When Was Ancient Jerusalem Destroyed?—Part Two
What the Clay Documents Really Show
This is the second of two articles in consecutive issues of The Watchtower that discuss scholarly questions surrounding the date of the first destruction of ancient Jerusalem. This two-part series presents thoroughly researched and Bible-based answers to questions that have puzzled some readers.
Part One Established the Following Points:
▪ Secular historians say that Jerusalem was destroyed in 587 B.C.E.*
▪ Bible chronology indicates that the destruction occurred in 607 B.C.E.
▪ Secular historians base their conclusions on the writings of classical historians and on the canon of Ptolemy.
▪ Some writings of classical historians contain significant errors and are not always consistent with the records on clay tablets.*
THE Bible says that the Jewish captives were to be exiled in Babylon “until the seventy years were completed in fulfillment of the word of the LORD spoken by Jeremiah.” When were they released? In “the first [regnal] year of Cyrus king of Persia.” (2 Chronicles 36:21, 22, New International Version) Biblical and secular history agree that this exile in Babylon ended after Cyrus conquered Babylon and freed the Jews, who returned to Jerusalem in 537 B.C.E. Since the Bible explicitly says that the exile lasted for 70 years, it must have begun in 607 B.C.E.
However, most scholars date the destruction of Jerusalem at 587 B.C.E. This allows for only a 50-year exile. Why do they conclude that? They base their calculations on ancient cuneiform documents that provide details about Nebuchadnezzar II and his successors.1 Many of these documents were written by men who lived during or close to the time of Jerusalem’s destruction. But just how sound are the calculations that point to the date 587 B.C.E.? What do these documents really show?
To answer those questions, consider three types of documents that scholars often rely on: (1) The Babylonian chronicles, (2) business tablets, and (3) astronomical tablets.
● The Babylonian chronicles.
What are they?

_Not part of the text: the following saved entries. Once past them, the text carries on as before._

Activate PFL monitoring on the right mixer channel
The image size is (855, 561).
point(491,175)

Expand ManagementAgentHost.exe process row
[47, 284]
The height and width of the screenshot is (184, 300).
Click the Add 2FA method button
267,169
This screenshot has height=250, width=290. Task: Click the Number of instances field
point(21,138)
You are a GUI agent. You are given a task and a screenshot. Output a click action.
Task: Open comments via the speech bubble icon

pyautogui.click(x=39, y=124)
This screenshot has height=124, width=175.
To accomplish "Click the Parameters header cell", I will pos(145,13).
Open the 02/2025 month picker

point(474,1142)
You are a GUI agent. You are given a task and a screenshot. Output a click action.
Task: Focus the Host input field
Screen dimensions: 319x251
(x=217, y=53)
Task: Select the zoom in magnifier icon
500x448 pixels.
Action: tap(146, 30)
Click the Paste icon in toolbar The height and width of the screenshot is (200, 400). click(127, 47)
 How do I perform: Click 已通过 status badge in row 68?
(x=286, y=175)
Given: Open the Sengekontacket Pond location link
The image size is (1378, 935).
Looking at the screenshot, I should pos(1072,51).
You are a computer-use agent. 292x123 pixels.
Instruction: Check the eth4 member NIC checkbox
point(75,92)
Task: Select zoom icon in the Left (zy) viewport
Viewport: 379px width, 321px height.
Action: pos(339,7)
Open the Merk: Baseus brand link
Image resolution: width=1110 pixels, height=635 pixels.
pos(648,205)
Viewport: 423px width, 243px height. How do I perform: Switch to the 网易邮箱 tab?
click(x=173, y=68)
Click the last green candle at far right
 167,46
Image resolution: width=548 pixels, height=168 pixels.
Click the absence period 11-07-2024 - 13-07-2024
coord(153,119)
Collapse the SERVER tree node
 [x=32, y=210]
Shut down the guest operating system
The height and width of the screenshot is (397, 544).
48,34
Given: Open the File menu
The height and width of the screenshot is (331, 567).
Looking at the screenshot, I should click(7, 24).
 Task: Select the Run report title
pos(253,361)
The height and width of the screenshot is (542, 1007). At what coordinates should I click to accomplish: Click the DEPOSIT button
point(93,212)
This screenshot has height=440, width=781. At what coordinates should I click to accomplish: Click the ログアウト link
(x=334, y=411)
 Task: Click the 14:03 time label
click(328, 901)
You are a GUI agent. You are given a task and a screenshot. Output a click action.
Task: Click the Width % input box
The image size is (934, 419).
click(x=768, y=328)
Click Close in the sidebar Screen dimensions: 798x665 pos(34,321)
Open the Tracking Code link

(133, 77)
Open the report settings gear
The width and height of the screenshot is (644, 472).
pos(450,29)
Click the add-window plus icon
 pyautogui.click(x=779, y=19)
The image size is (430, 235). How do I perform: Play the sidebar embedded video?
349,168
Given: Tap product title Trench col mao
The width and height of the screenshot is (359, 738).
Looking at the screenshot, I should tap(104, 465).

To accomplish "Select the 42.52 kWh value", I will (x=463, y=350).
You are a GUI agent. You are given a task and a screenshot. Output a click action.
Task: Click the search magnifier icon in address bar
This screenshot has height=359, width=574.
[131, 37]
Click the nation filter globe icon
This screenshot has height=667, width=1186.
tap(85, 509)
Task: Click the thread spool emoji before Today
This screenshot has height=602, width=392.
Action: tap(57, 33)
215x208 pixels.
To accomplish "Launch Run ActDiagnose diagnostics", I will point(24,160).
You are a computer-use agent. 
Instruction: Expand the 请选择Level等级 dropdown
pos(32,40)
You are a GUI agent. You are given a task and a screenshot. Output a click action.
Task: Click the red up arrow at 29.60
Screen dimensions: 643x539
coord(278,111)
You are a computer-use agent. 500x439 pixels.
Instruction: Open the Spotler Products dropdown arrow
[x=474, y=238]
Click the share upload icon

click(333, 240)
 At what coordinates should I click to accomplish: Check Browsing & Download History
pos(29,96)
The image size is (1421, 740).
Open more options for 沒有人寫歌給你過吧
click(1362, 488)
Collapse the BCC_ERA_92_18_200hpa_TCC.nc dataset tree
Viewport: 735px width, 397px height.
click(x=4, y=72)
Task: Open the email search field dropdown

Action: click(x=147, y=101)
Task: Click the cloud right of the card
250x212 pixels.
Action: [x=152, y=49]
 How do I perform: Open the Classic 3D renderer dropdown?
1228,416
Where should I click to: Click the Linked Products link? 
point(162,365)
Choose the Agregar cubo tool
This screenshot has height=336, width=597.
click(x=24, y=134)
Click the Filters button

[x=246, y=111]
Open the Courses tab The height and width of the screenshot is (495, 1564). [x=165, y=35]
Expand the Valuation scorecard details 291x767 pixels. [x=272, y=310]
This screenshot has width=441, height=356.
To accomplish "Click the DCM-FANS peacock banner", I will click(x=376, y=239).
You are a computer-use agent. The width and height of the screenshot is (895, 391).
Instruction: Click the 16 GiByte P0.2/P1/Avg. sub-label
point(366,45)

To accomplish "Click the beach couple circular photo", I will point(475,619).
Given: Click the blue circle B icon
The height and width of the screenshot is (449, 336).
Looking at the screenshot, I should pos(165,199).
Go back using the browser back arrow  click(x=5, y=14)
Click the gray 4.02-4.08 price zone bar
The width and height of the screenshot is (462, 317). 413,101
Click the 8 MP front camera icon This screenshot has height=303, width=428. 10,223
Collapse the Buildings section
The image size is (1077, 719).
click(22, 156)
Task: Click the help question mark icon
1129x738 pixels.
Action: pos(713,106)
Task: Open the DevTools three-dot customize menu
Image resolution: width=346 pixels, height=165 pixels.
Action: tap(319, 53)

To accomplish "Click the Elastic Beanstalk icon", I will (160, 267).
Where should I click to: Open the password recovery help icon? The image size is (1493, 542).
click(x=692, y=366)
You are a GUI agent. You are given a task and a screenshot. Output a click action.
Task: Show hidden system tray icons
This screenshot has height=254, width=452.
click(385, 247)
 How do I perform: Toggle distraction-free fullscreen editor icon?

The Babylonian chronicles are a series of tablets recording major events in Babylonian history.2
What have experts said? R. H. Sack, a leading authority on cuneiform documents, states that the chronicles provide an incomplete record of important events.* He wrote that historians must probe “secondary sources . . . in the hope of determining what actually happened.”
What do the documents show? There are gaps in the history recorded in the Babylonian chronicles.3 (See the box below.) Logically, then, the question arises, How reliable are deductions based on such an incomplete record?
● Business tablets.
What are they? Most business tablets from the Neo-Babylonian period are legal receipts. The tablets were dated to the day, month, and year of the reigning king. For example, one tablet states that a transaction took place on “Nisan, the 27th day, the 11th year of Nebuchadrezzar [also known as Nebuchadnezzar II], king of Babylon.”4
When the king died or was removed and a new king came to the throne, the remaining months of that regnal year were considered the accession year of the new ruler.*5 In other words, the transition of one king to the next took place in the same Babylonian calendar year. Accordingly, tablets of the new ruler’s accession year should logically be dated during months after the last month of the former king.
What have experts said? R. H. Sack examined numerous business tablets from the Neo-Babylonian period. In 1972, Sack wrote that new unpublished British Museum texts placed at his disposal “completely upset” previous conclusions regarding the transition of rule from Nebuchadnezzar II to his son Amel-Marduk (also known as Evil-merodach).6 How so? Sack knew that tablets showed Nebuchadnezzar II to be still ruling in the sixth month of his last (43rd) year. But these newly deciphered tablets from the accession year of the following king, Amel-Marduk, were dated to the fourth and fifth months of what had been assumed to be the same year.7 Clearly, there was a discrepancy.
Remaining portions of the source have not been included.